§ WHAT TO WORK ON:
A word-for-word copy of the entries is the only acceptable reply.

§ Items from a dataset:
______________________________

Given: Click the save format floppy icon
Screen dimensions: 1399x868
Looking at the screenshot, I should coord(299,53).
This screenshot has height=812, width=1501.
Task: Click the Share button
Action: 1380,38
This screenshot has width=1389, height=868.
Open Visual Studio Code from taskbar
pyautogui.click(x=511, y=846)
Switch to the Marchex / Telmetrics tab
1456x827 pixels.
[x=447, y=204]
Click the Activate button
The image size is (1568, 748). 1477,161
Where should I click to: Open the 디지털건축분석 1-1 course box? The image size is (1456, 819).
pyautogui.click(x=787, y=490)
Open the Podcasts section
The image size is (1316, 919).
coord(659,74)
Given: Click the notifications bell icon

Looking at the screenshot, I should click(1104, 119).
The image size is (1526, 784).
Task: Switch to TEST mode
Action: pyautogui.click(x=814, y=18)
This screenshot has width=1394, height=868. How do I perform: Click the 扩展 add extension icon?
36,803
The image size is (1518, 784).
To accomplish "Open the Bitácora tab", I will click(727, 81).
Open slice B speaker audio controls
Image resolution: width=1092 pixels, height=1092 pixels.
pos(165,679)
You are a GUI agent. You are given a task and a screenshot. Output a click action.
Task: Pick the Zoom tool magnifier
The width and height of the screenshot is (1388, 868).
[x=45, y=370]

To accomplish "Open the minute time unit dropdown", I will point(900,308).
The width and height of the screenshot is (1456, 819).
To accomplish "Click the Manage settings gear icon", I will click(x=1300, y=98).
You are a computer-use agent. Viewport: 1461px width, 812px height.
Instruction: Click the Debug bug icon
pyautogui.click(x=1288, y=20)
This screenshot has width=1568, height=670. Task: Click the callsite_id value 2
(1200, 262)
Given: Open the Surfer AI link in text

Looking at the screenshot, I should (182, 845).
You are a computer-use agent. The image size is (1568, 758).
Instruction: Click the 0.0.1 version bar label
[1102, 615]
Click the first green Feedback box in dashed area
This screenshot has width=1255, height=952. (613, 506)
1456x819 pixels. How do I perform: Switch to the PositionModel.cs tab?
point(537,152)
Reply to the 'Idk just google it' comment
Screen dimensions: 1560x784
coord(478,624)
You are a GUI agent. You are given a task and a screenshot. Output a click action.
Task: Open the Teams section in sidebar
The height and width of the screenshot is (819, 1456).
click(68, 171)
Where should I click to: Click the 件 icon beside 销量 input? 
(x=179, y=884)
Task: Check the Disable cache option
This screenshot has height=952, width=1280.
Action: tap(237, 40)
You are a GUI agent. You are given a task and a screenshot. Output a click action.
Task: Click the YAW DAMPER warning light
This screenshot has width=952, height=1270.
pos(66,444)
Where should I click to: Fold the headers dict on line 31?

______________________________

§ SOLUTION TO THE EXERCISE:
Given: Click the save format floppy icon
Screen dimensions: 1399x868
Looking at the screenshot, I should coord(299,53).
This screenshot has height=812, width=1501.
Task: Click the Share button
Action: 1380,38
This screenshot has width=1389, height=868.
Open Visual Studio Code from taskbar
pyautogui.click(x=511, y=846)
Switch to the Marchex / Telmetrics tab
1456x827 pixels.
[x=447, y=204]
Click the Activate button
The image size is (1568, 748). 1477,161
Where should I click to: Open the 디지털건축분석 1-1 course box? The image size is (1456, 819).
pyautogui.click(x=787, y=490)
Open the Podcasts section
The image size is (1316, 919).
coord(659,74)
Given: Click the notifications bell icon

Looking at the screenshot, I should click(1104, 119).
The image size is (1526, 784).
Task: Switch to TEST mode
Action: pyautogui.click(x=814, y=18)
This screenshot has width=1394, height=868. How do I perform: Click the 扩展 add extension icon?
36,803
The image size is (1518, 784).
To accomplish "Open the Bitácora tab", I will click(727, 81).
Open slice B speaker audio controls
Image resolution: width=1092 pixels, height=1092 pixels.
pos(165,679)
You are a GUI agent. You are given a task and a screenshot. Output a click action.
Task: Pick the Zoom tool magnifier
The width and height of the screenshot is (1388, 868).
[x=45, y=370]

To accomplish "Open the minute time unit dropdown", I will point(900,308).
The width and height of the screenshot is (1456, 819).
To accomplish "Click the Manage settings gear icon", I will click(x=1300, y=98).
You are a computer-use agent. Viewport: 1461px width, 812px height.
Instruction: Click the Debug bug icon
pyautogui.click(x=1288, y=20)
This screenshot has width=1568, height=670. Task: Click the callsite_id value 2
(1200, 262)
Given: Open the Surfer AI link in text

Looking at the screenshot, I should (182, 845).
You are a computer-use agent. The image size is (1568, 758).
Instruction: Click the 0.0.1 version bar label
[1102, 615]
Click the first green Feedback box in dashed area
This screenshot has width=1255, height=952. (613, 506)
1456x819 pixels. How do I perform: Switch to the PositionModel.cs tab?
point(537,152)
Reply to the 'Idk just google it' comment
Screen dimensions: 1560x784
coord(478,624)
You are a GUI agent. You are given a task and a screenshot. Output a click action.
Task: Open the Teams section in sidebar
The height and width of the screenshot is (819, 1456).
click(68, 171)
Where should I click to: Click the 件 icon beside 销量 input? 
(x=179, y=884)
Task: Check the Disable cache option
This screenshot has height=952, width=1280.
Action: tap(237, 40)
You are a GUI agent. You are given a task and a screenshot. Output a click action.
Task: Click the YAW DAMPER warning light
This screenshot has width=952, height=1270.
pos(66,444)
Where should I click to: Fold the headers dict on line 31?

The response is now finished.